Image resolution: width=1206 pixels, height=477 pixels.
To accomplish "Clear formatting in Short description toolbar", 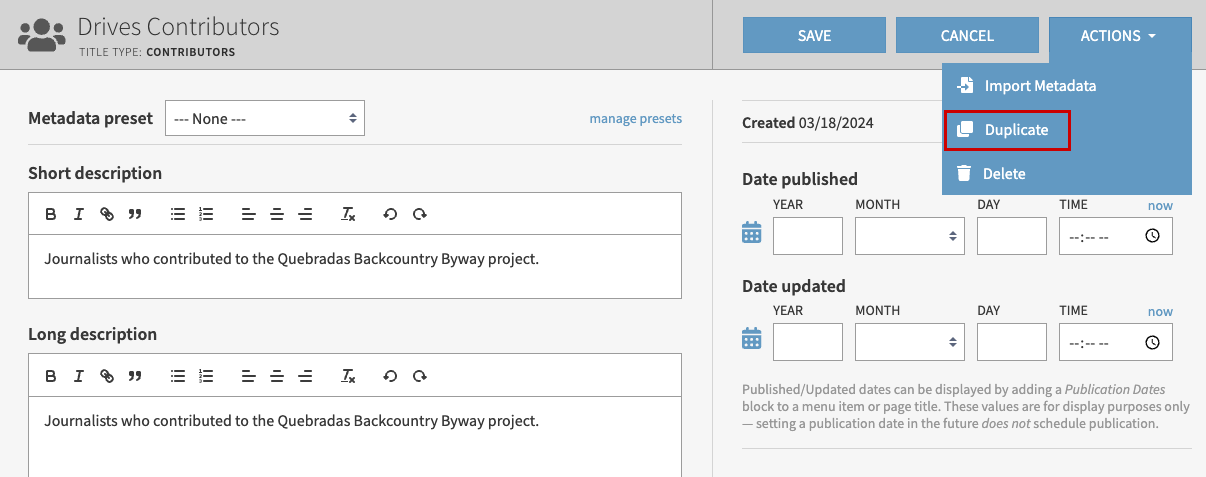I will (348, 214).
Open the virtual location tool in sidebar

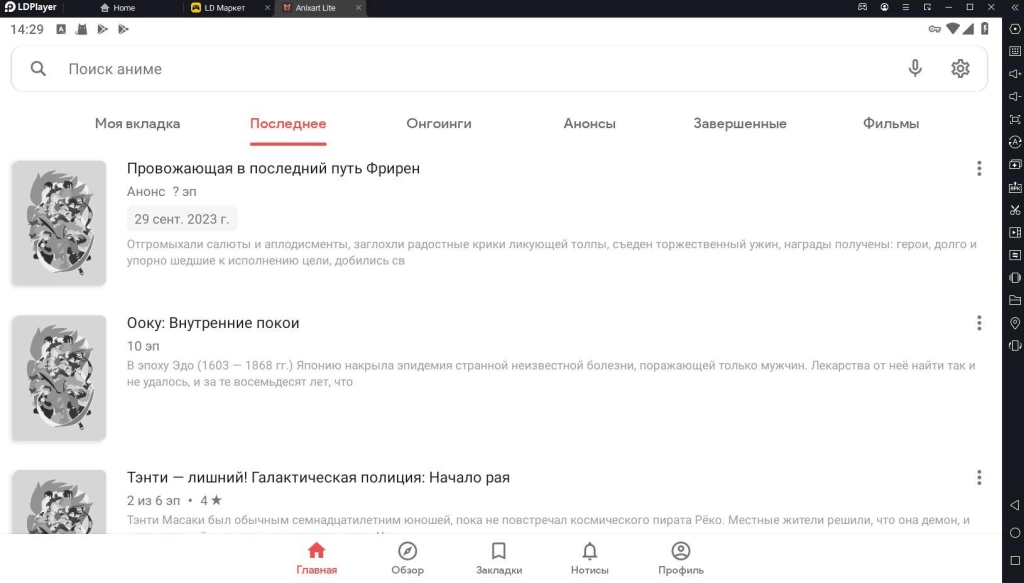coord(1014,322)
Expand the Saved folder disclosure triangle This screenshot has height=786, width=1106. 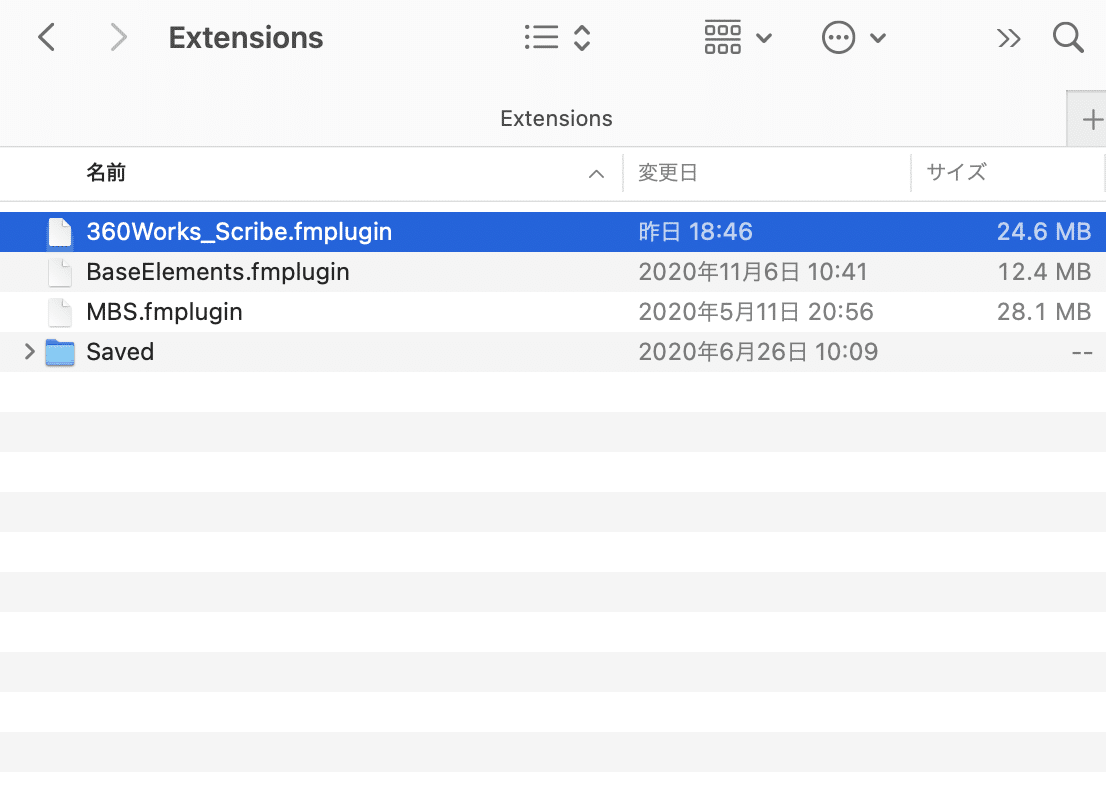tap(27, 352)
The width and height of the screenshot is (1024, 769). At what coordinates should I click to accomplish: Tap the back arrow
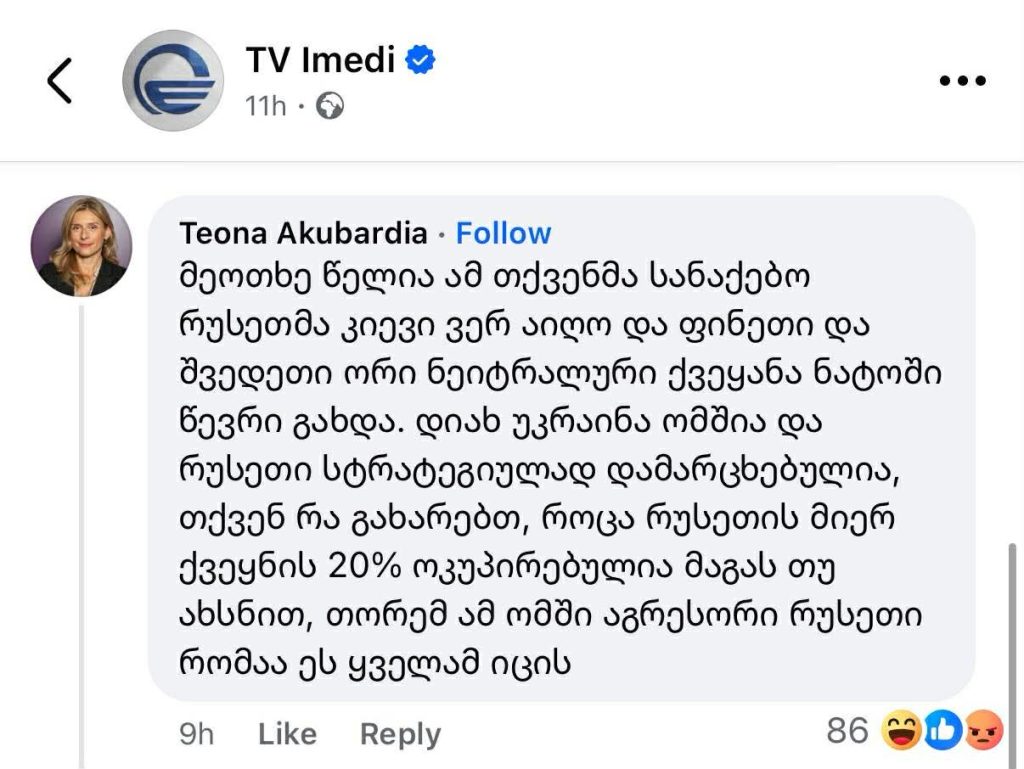(x=60, y=81)
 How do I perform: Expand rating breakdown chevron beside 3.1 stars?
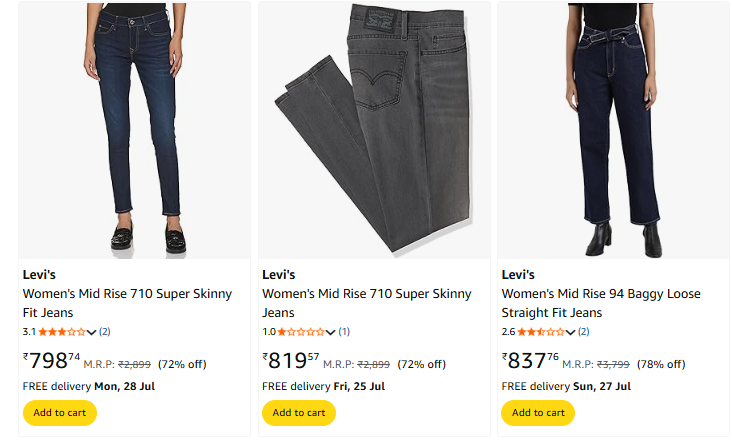tap(92, 332)
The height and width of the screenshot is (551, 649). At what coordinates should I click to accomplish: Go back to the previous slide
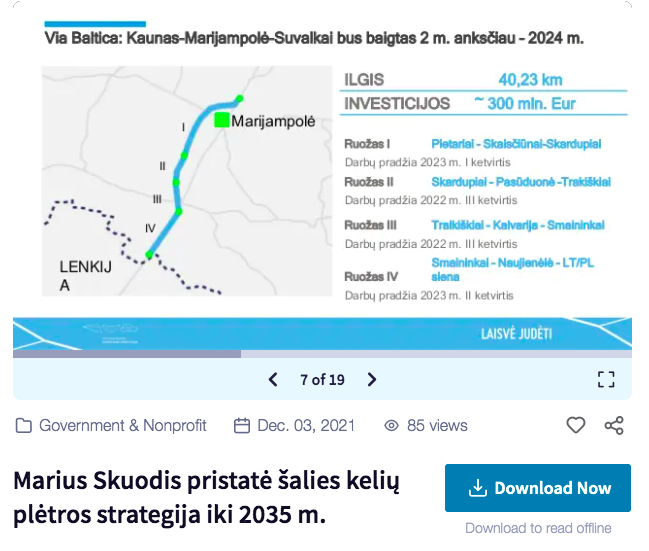click(273, 380)
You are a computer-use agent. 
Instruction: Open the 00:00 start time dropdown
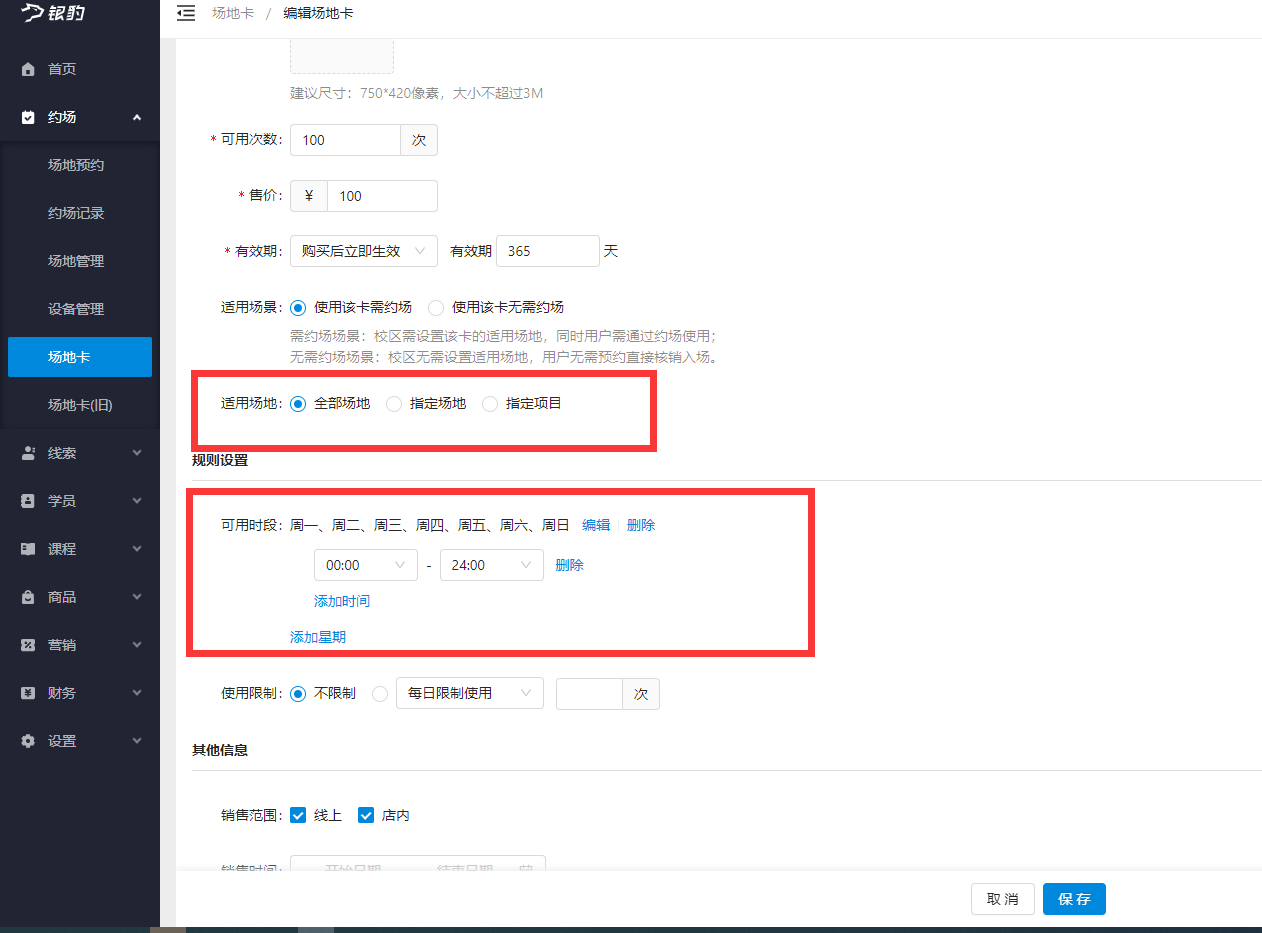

▶ [Aim of the exercise]:
Give back exactly, and only, the lines from the one holding "How do I perform: Expand" through the last line of the entries, with every picture omitted.

▶ [Result]:
 How do I perform: Expand rating breakdown chevron beside 3.1 stars?
tap(92, 332)
The height and width of the screenshot is (551, 649). At what coordinates should I click to accomplish: Go back to the previous slide
click(273, 380)
You are a computer-use agent. 
Instruction: Open the 00:00 start time dropdown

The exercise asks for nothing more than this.